CATAN is an emergency communication system that can be deployed without other supporting infrastructure to assist an affected population report status information, receive information about the status of others, and communicate with relief personnel following a disaster. CATAN supplements existing tools such as Google Person Finder by providing a direct method of collecting and transmitting volunteered data from an affected site suffering a loss in connectivity.

CATAN is designed to bridge multiple wireless communication technologies using a mesh of portable "nodes". The nodes provide a web based user interface through Wi-Fi radios and (optionally) GPRS radios. They can optionally be configured to provide an SMS based user interface. The user interface allows users to report a basic set of status information that would be relevant to connecting with loved ones and assisting disaster responders. The nodes synchronize information via a custom peer-to-peer networking protocol. CATAN is designed to be agnostic to the data link used to communicate between peer nodes. The current implementation includes code to utilize UDP packets over a peer-to-peer Wi-Fi mesh network. It also provides code to link the nodes via amateur radios using the AX25 protocol. In order to disseminate information beyond the peer-to-peer network, CATAN provides the ability for a gateway node that has access to the Internet to upload data to an instance of Google Person Finder.
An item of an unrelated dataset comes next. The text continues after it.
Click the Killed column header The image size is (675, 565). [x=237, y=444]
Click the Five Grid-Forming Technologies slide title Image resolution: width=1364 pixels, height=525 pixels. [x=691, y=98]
The core CATAN services are written in Python and designed to run in Linux on a Raspberry Pi device. The web base front end is written in PHP and also runs on the Raspberry Pi. The CATAN project includes software that augments the Wi-Fi router firmware (provided by the Broadband-Hamnet) to allow network flooding and code that interacts with OpenBTS to implement the SMS interface Also included are design files for 3D printing an enclosure for the node components.

The advantage of CATAN is its use of commodity off the shelf components to provide an emergency communication infrastructure at a minimal cost. It is designed to interoperate with the wireless communication devices that survivors of a disaster are likely to have access to. This type of technology should be of interest to the humanitarian assistance and disaster response (HADR) community.